Chapter II: Art, Beauty, and the Business of Running a Buddhist Monastery in Early Northwest India
This chapter studies the aesthetic and administrative dimensions of monastery management. Schopen shows that Buddhist monasteries in Northwest India were not only religious spaces but also carefully maintained institutional environments. Monks were involved in receiving donations, maintaining buildings, commissioning or managing visual culture, and ensuring that monasteries remained attractive to donors and residents. The chapter links art, beauty, patronage, and monastic economy.
Chapter III: Doing Business for the Lord: Lending on Interest and Written Loan Contracts in the Mūlasarvāstivāda-vinaya
This chapter examines loan practices, written contracts, and interest-bearing transactions in Buddhist monastic law. Schopen analyzes passages showing that monasteries could receive permanent endowments and lend money on interest for institutional purposes. The chapter is particularly significant for Buddhist economic history because it demonstrates that monastic communities used formal legal and financial instruments.
Chapter IV: Deaths, Funerals, and the Division of Property in a Monastic Code
This chapter studies death and inheritance in the monastic community. It discusses what happens to a monk’s property after death and how the monastic code regulates funerals, estate division, and claims over possessions. The chapter shows that Buddhist monasticism developed practical legal rules for handling property, debts, ritual obligations, and disputes after death.
Chapter V: Dead Monks and Bad Debts: Some Provisions of a Buddhist Monastic Inheritance Law
This chapter continues the analysis of monastic inheritance by focusing on debt, property rights, and estate management. Schopen shows that the Vinaya includes detailed provisions for situations involving deceased monks, unpaid debts, and disputed property. This complicates the idea that monks possessed nothing or that monastic institutions were economically simple.

Raw data:

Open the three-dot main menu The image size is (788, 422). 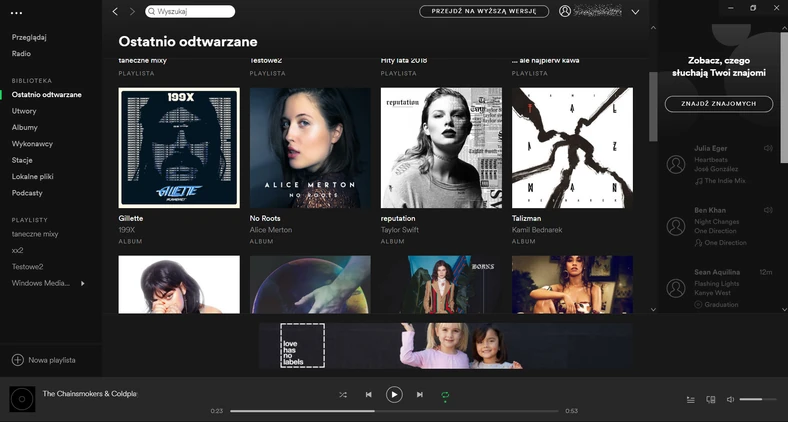coord(16,13)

The task:
Retype the passage of the chapter summaries, starting with "Chapter IV: Deaths, Funerals, and" and going on through "disputes after death.".

Completed exercise:
Chapter IV: Deaths, Funerals, and the Division of Property in a Monastic Code
This chapter studies death and inheritance in the monastic community. It discusses what happens to a monk’s property after death and how the monastic code regulates funerals, estate division, and claims over possessions. The chapter shows that Buddhist monasticism developed practical legal rules for handling property, debts, ritual obligations, and disputes after death.